Auf jeden Fall. Wir hatten mehrere Studenten, die an SophiA mitgewirkt haben und zum Teil auch vor Ort waren. Für die Studenten sind das sehr wichtige Erfahrungen, die sie auch fachlich weiterbringen. So herausfordernde Arbeitsfelder wie in einem solchen Projekt finden wir in Europa nicht. Die Studenten lernen vor Ort, mit den verfügbaren Mitteln etwas auf die Beine zu stellen. Das fördert das Out-of-the-Box-Denken und vertieft das Verständnis der Technik. Das Gleiche gilt selbstverständlich auch für unsere Mitarbeiter, von denen mehrere mehrmals in Afrika waren.

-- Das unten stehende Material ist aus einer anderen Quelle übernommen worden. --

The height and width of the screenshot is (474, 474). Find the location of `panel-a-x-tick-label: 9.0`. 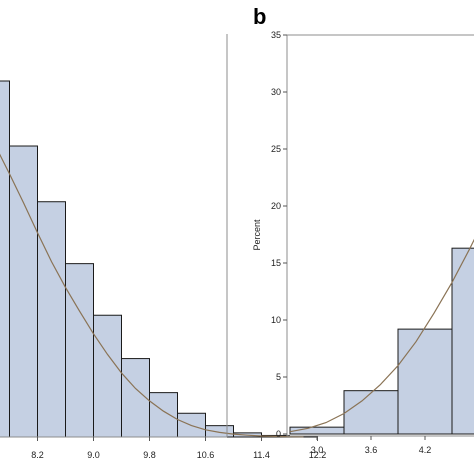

Und wie schätzen Sie die soziale Erfahrung der Studenten ein?
Sie ist mindestens genauso wichtig wie das technische Know-how, das sie erwerben. Projekte wie SophiA zeigen, wie wichtig es ist, gerade auch im Umwelt- und Klimaschutz global zu denken. Wir sitzen alle auf dem gleichen Schiff – wir haben nur diese eine Erde.